Children whose parents smoke may not only be suffering detriments to their health, but also emotional damage. Research carried out by the pharmaceutical company Pfizer has shed light on startling information regarding the lengths that adults will go to in order to get their tobacco fix.

A poll released as a part of Pfizer's "Don't Go Cold Turkey" campaign asked 6,271 smokers how they paid for their nicotine habit when funds were low, the Daily Mail reported. This countrywide initiative in England was started to encourage smokers to seek help from a healthcare professional for advice on how to quit, instead of trying to quit on their own.

A shocking 20 percent of poll respondents admitted to cutting back on Christmas and birthday gifts for their children while buying cheaper clothes and shoes for school so they could feed their addiction. Another 17 percent even admitted to cutting back on their child's essential needs, such as food and water.

More than half of the survey's participants admitted to participating in reckless and dishonest behavior as way of paying for their habit. Around 350 disgraced smokers even admitted to stealing money from their child's savings.

"Most smokers are fully aware of the financial burden that a smoking habit can have on their lives but the vast majority are not taking advantage of the free help available to them from their healthcare professional," explained Dr. Sarah Jarvis of Pfizer.

"Smoking is extremely addictive, and while 70 per cent of people who still smoke say they want to quit, the average number of times a smoker has tried to quit before succeeding is four."

Pfizer offers three simple options for finding help to quit, such as calling a QUIT Helpline like 1-800-QUIT-NOW. Smokers can also seek free and effective support through local health programs like those of the National Health Service in the UK or the Centers for Disease Control and Prevention in the U.S. Finally, visiting a doctor is a smoker's best chance of shedding the destructive habit. Habitual smokers who seek help through a healthcare professional are up to four times more likely to quit compared to those who try to quit on their own.

"Your healthcare professional will welcome the opportunity to talk through your options with you. You may find it helpful to know the sort of questions they will want to discuss," said Jarvis.

Set of tasks:
a. Can you write out the part of the smoking poll article starting with "A shocking 20" and going on through "their child's savings."?
b. Could you turn the paragraph of the smoking poll article that opens "Pfizer offers three simple options" into a short list that keeps its main facts?
Nothing in the listing has any bearing on the smoking poll article.

Given data:
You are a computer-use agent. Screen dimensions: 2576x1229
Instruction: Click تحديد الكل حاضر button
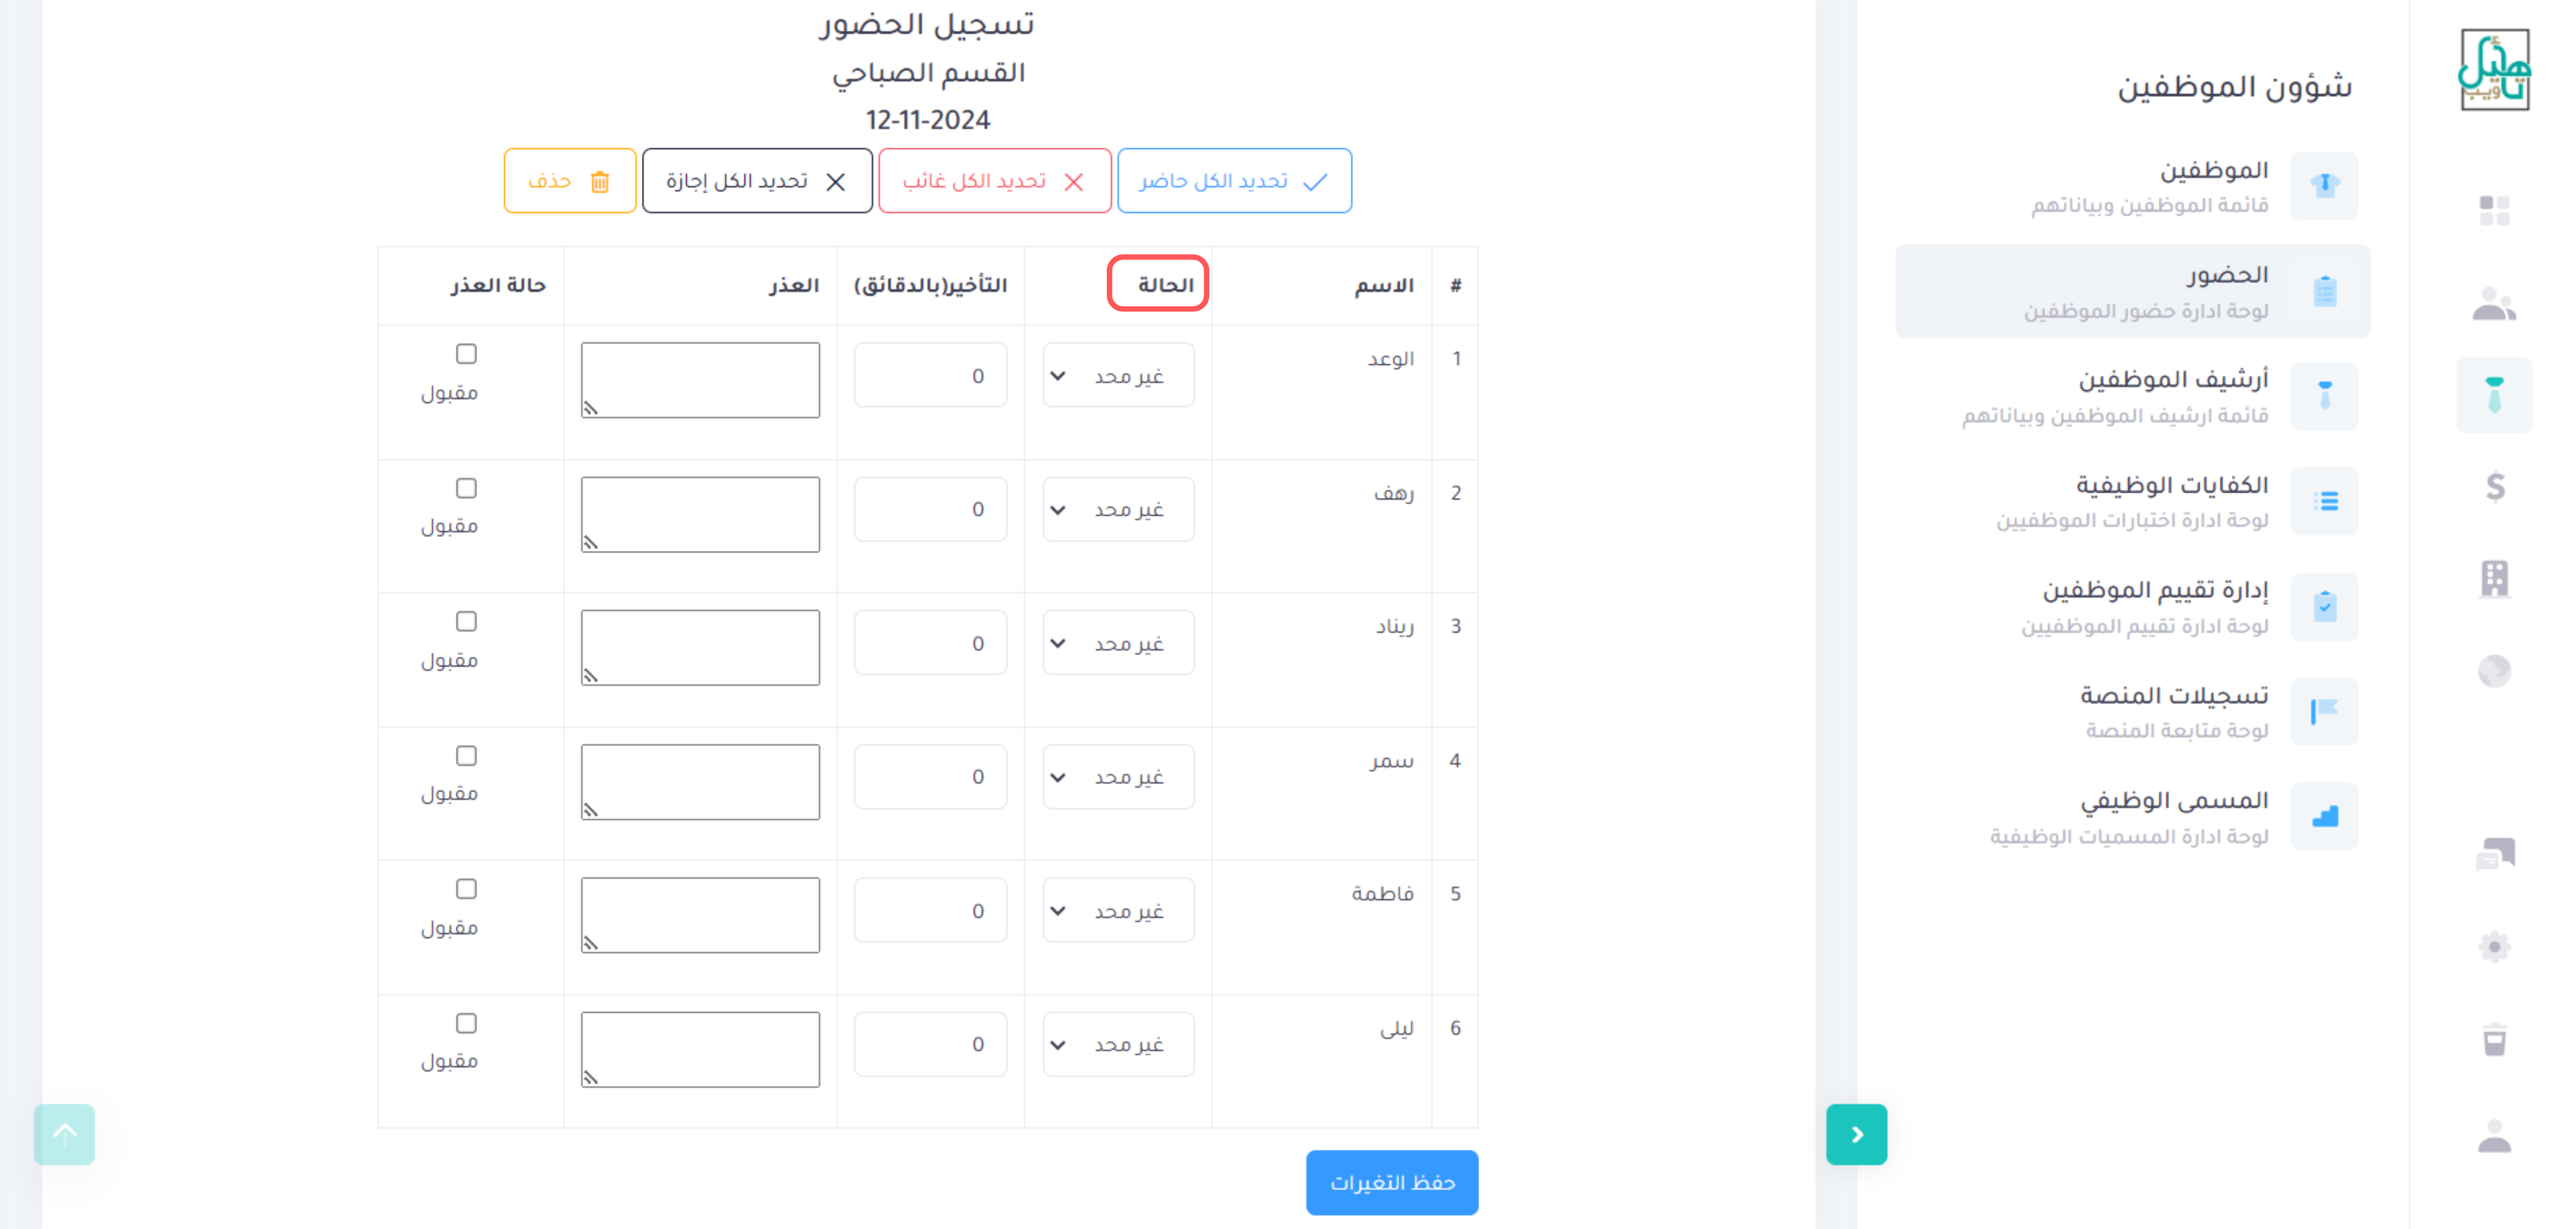point(1234,181)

Answers:
a.
A shocking 20 percent of poll respondents admitted to cutting back on Christmas and birthday gifts for their children while buying cheaper clothes and shoes for school so they could feed their addiction. Another 17 percent even admitted to cutting back on their child's essential needs, such as food and water.

More than half of the survey's participants admitted to participating in reckless and dishonest behavior as way of paying for their habit. Around 350 disgraced smokers even admitted to stealing money from their child's savings.

b.
Pfizer's three options for getting help to quit:
- Call a QUIT Helpline, such as 1-800-QUIT-NOW.
- Get free, effective support through local health programs, such as those of the National Health Service in the UK or the Centers for Disease Control and Prevention in the U.S.
- See a doctor, which is a smoker's best chance of quitting. Habitual smokers who get help from a healthcare professional are up to four times more likely to quit than those who try alone.